Ignorance is bliss, or so the saying goes. Certainly it can be comforting to close your eyes to the unpleasant aspects of dwelling on planet Earth – and few of us are not guilty of it. However, living in ignorance isn’t always a choice. In fact, a new word has been invented for the study of deliberately produced ignorance: agnatology.

Let’s face it, there’s plenty of intentionally-created ignorance floating around. Whole industries and political groups devote themselves to sowing public misinformation and doubt. It has become a way the powerful hide dodgy policies, products and activities in plain sight. And the spreaders of nonsense seem to have got very good at their craft, especially on social media.

Perhaps the above sounds paranoid. After all, we are repeatedly told we have a ‘free’ press in the UK.

But take news stories. One of the biggest in recent months was the attempted murder of a former Soviet spy and his daughter in Salisbury using a rare nerve agent. For weeks the Skripal case was everywhere. Speculation filled the air waves as well as cast iron assertions of who was responsible. The government even took the matter to the UN and proceeded to expel a number of Russian diplomats. Then, quite suddenly, pouf, the story vanishes.

We can be sure the same powerful politicians who were so definitive about the crime must know far more after weeks of painstaking investigation. However they prefer, for whatever reason, to deliberately keep us in ignorance. As do the same newspapers and broadcasters who couldn’t print or utter the word ‘novichok’ often enough.

And what about the gas attack on Douma in Syria? You’ll recall that tragic incident was used by the government as a justification to bomb Syria. Again, despite there being on-going investigations on the ground, we hear nothing. A cynic might assume our once sabre-rattling politicians and media experts would prefer us to know as little as possible.

Deliberately produced ignorance can be a long and damaging game for the British people. And not just for us Brits. The Brexit negotiations are a classic example. It feels we are being deliberately kept in ignorance by the government on every major issue when we leave the EU in March 2019. Apart, that is, from the colour of our passports.

Meanwhile the unanswered questions pile up like a wobbly tower of brickbats threatening to collapse on top of us. Chief among the things we are not allowed to know are future customs arrangements and the Irish border problem. But that’s just the start of it. What about the situation for British immigrants who currently reside in EU countries? Or EU nationals living and working in the UK? What about aviation arrangements and environmental protections? What about our crucial financial services sector? What about nuclear standards? You guessed it, all we’re allowed is guesswork. You might suspect the government themselves are ignorant on those questions – or just horribly incompetent.

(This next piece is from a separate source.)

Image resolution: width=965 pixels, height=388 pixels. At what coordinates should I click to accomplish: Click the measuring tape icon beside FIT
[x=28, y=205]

The ignorance that upsets me most concerns something far bigger than mere mankind. It’s a question we’re all guilty of avoiding, one way or another, through the wasteful way we live in our consumer society. Namely, the extent of the damage human activities are inflicting on the environment, not least climate change. From plastic to melting polar ice caps to deforestation and mass extinctions of species – huge and apparently insoluble problems – ignorance certainly can feel like bliss. Yet it threatens to paralyse us when urgent and radical environmental policies are desperately overdue.

All of which may suggest there is no defence against manufactured ignorance. However, according to a leading expert on agnatology, Professor Robert Proctor of Stanford University, the battle is far from lost: “There is opportunity to expose these things through good journalism, good pedagogy, good scholarship. You need an educated populace.”

As they say, if you think education is expensive, try ignorance. We need to teach ourselves, and especially our young people, to always ask difficult questions of the powers-that-be. After all, knowledge is power.